My Puppet Enterprise infrastructure is performing poorly. I get gateway timeouts in the console, nodes go hours without catalogs due to timeouts, and overall CPU usage is extremely high.
These issues might be caused by frequent garbage collection. You can identify and fix the issue by gathering performance metrics and reducing memory pressure in PE services.
Error messages and logs
Frequent garbage collection almost always causes high CPU usage on the primary server by one or more Puppet services. The primary server becomes CPU bound, slowing down all services.
The issue is most frequently caused by
pe-puppetserver but might be caused by any Java-based PE service process: Puppet Server, PE Console, Orchestration services, or PuppetDB.
The issue can be difficult to diagnose since:
There are no obvious errors in the logs other than timeouts due to extreme load.
Issues are temporarily resolved by restarting services, but a few hours after the restart, performance degrades.
Performance metrics show degradation for all services (rather than just one service).
Version and installation information
PE version: All supported versions
Diagnose the issue
To diagnose the issue, upload the garbage collection (GC) log for the most affected service to GCeasy's Universal GC Log Analyzer.
Note: We cannot troubleshoot third-party software. Before uploading any information, it is your responsibility to ensure that you are comfortable with the contents of the log file being given to a third party.
For example, if the
pe-puppetserverservice is using the most CPU, upload the Puppet server log file. That log file has a name similar to
/var/log/puppetlabs/puppetserver/puppetserver_gc.logsince the name changes as files are rotated.
When analysis is complete, check the following metrics for signs of frequent garbage collection:
Throughput: The percentage of time that Java is performing useful work. If the throughput is below 95%, garbage collection is happening too frequently. If you have intermittent issues, gather metrics when performance is affected or gather metrics for long enough that you can ensure the issue occurs. Otherwise, it will be difficult to determine whether GC is the cause of your performance issues.
Interactive Graphs - GC Duration: This graph shows the duration of garbage collection runs. Young GC runs (represented by teal squares in the graph) are the fastest form of garbage collection, where only the newest objects in memory are scanned. Full GC runs (represented by red triangles) scan all memory. It's normal for full GC to take longer and occur less often than young GC runs. However, if full GC runs are running close together, there's an issue. It's usually obvious when looking at this graph whether the performance of the primary server is affected by garbage collection. Here's a graph from an affected primary server:
Resolve the issue
To resolve this issue, reduce memory pressure on the most affected service.

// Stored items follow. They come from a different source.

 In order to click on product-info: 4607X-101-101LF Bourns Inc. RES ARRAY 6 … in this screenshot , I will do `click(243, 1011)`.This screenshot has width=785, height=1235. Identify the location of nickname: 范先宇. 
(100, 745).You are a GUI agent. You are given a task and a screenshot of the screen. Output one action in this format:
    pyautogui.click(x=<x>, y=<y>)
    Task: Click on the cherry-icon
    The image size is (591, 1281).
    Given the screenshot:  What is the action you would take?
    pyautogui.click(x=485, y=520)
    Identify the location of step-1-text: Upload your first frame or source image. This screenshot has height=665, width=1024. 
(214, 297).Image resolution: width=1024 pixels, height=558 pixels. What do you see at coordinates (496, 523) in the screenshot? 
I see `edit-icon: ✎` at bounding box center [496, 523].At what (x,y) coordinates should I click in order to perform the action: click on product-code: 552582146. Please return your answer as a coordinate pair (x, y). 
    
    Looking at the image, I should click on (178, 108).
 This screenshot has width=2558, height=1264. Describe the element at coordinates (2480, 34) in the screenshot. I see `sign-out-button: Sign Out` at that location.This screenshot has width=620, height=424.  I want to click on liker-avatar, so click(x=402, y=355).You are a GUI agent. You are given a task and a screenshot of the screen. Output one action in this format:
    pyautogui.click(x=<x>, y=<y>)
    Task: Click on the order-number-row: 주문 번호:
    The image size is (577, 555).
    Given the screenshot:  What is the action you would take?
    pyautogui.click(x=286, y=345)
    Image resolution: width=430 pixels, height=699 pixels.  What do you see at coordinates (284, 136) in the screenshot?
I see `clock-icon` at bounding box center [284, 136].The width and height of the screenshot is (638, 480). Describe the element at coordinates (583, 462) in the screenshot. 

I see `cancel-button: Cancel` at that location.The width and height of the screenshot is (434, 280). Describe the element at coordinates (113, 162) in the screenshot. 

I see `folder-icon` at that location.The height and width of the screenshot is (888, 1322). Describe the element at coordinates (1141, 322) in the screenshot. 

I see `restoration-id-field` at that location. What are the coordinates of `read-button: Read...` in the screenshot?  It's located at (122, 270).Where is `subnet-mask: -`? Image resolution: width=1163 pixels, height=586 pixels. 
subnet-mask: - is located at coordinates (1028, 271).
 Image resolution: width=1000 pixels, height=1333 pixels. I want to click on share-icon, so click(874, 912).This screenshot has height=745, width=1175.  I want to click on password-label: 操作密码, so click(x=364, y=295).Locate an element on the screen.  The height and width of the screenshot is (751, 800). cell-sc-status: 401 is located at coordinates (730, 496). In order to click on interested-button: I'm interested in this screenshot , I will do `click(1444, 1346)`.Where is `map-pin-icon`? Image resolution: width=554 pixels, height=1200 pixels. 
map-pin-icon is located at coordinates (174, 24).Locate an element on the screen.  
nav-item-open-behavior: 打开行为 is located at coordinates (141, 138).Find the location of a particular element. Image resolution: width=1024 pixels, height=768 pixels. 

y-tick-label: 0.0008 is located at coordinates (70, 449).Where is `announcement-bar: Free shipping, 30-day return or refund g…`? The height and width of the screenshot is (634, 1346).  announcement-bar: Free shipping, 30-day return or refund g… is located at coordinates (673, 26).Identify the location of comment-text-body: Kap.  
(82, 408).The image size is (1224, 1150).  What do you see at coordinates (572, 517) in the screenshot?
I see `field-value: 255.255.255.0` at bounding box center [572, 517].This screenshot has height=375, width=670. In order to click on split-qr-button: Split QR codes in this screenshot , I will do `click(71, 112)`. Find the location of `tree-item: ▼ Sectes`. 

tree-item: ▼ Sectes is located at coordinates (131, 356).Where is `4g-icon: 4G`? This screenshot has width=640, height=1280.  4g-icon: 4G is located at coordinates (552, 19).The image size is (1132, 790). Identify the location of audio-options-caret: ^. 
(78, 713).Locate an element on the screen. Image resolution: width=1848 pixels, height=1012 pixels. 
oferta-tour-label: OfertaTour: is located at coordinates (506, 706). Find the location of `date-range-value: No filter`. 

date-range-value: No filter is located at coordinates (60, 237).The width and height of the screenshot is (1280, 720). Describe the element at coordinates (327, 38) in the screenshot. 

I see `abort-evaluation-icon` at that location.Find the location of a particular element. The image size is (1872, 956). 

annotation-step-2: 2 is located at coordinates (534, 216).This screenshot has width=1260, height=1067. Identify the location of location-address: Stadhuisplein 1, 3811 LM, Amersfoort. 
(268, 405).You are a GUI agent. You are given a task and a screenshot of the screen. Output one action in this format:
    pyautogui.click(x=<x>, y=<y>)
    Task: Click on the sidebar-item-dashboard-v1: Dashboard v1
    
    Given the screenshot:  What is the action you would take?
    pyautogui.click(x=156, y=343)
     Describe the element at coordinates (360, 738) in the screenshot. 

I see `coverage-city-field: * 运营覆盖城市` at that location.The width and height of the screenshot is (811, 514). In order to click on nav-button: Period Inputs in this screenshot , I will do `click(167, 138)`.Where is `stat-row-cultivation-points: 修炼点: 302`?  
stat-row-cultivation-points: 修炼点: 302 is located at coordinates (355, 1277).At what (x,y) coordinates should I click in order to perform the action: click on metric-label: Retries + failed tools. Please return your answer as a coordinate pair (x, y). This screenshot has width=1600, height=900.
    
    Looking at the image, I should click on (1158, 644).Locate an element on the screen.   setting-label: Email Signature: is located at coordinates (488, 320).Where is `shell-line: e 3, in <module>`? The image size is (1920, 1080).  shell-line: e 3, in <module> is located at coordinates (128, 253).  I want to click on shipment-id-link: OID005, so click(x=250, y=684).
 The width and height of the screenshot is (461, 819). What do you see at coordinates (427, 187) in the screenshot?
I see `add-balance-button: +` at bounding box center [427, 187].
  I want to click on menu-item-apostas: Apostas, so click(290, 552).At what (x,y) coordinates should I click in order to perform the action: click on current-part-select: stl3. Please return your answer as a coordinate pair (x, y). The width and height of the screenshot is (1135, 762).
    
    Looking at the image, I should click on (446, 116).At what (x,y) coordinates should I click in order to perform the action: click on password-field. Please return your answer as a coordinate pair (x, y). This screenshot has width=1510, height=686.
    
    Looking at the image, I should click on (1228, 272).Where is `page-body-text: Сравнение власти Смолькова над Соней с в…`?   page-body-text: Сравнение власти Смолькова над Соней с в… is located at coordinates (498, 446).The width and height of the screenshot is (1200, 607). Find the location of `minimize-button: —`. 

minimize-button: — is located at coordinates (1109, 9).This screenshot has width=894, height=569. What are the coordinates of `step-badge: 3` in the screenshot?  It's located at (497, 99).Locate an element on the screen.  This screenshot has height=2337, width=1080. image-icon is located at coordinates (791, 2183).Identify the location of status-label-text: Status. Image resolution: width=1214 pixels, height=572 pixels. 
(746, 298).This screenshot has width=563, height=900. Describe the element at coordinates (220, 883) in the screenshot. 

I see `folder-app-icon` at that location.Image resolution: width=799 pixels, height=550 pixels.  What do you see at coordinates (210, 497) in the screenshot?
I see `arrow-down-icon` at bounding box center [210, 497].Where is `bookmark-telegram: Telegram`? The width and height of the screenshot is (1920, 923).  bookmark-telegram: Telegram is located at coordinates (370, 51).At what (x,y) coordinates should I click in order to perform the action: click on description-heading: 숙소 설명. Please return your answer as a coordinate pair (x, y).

Use one or more of the following methods:
Increase the heap size for the service. This usually is the best method, since memory is inexpensive, and the change doesn't take long to implement. Find instructions to increase heap size in our documentation
The other methods listed below are likely to take a significant amount of time to implement and might have other disadvantages.
Reduce the amount of Puppet code.
Reduce the number of Puppet environments.
Reduce the maximum number of JRuby instances to allow on the Puppet Server. Reducing the number of JRuby instances affects the primary server's maximum catalog compilation bandwidth negatively. If the instances are close to fully utilized, it might cause other issues. Instructions to tune JRuby instances are in our documentation
For other services:
Memory usage for other services is difficult to control. Increasing heap for those services is the best and sometimes only option. Instructions to increase heap size are in our documentation.